Exercise
The reply should consist solely of the lines from the one that holds "Instruction: Uncheck Agregar" through the last line of the material, reproduced exactly; no pictures belong in it.

Records provided
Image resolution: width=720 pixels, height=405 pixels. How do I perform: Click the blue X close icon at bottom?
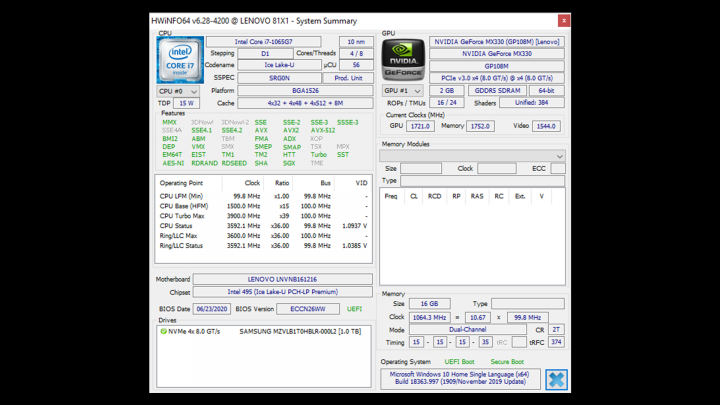[x=556, y=379]
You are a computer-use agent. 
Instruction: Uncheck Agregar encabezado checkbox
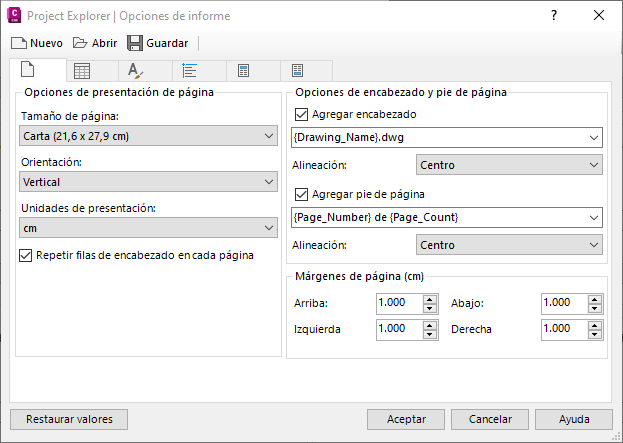304,114
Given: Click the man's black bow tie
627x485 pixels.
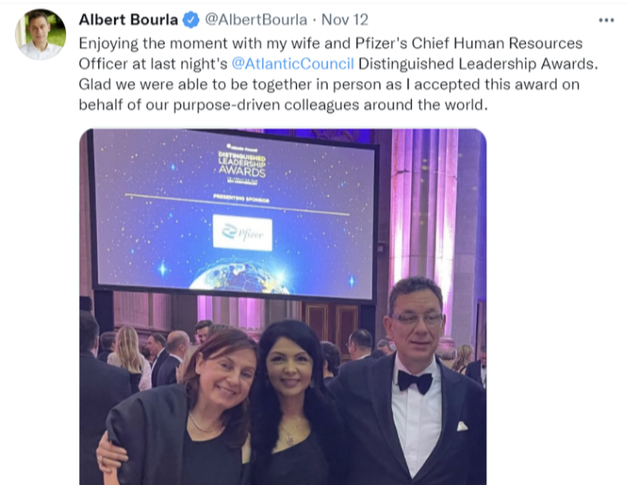Looking at the screenshot, I should (415, 382).
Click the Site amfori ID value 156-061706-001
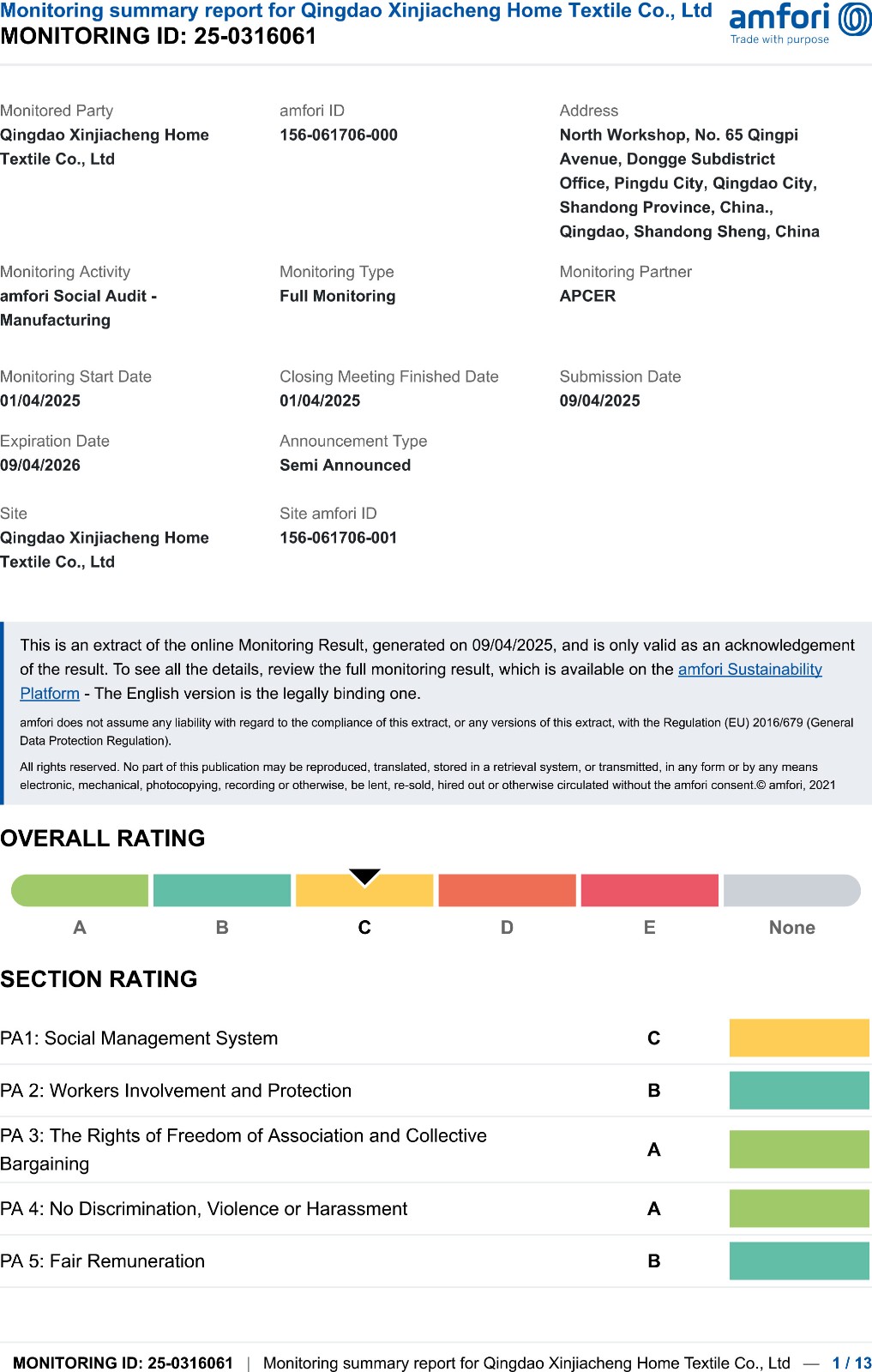The image size is (872, 1372). click(339, 538)
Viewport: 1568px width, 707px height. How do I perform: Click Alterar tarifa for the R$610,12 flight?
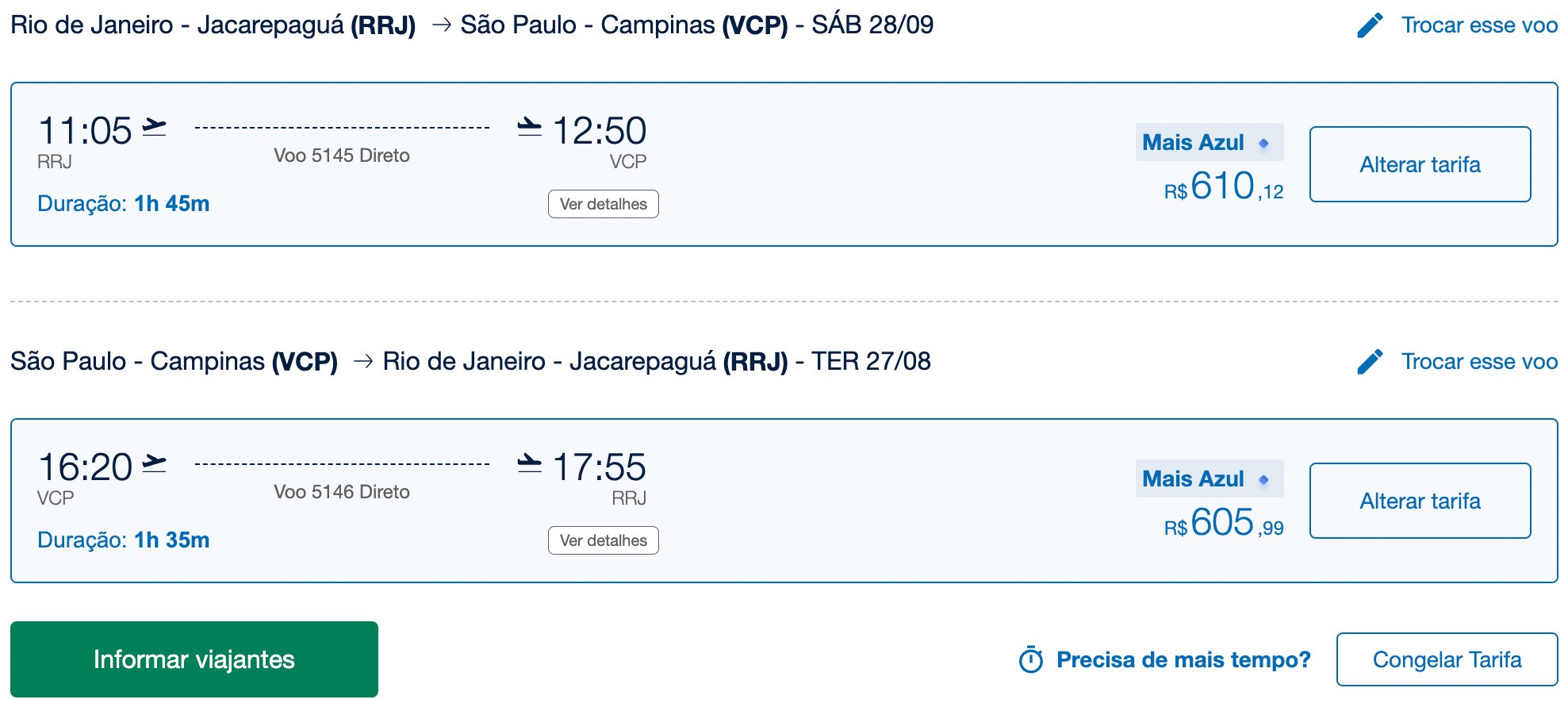[x=1420, y=164]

Response below
Instruction: Uncheck Agregar encabezado checkbox
304,114
Given: Click the man's black bow tie
627x485 pixels.
Looking at the screenshot, I should (415, 382).
Click the Site amfori ID value 156-061706-001
The image size is (872, 1372). click(339, 538)
Viewport: 1568px width, 707px height. How do I perform: Click Alterar tarifa for the R$610,12 flight?
[x=1420, y=164]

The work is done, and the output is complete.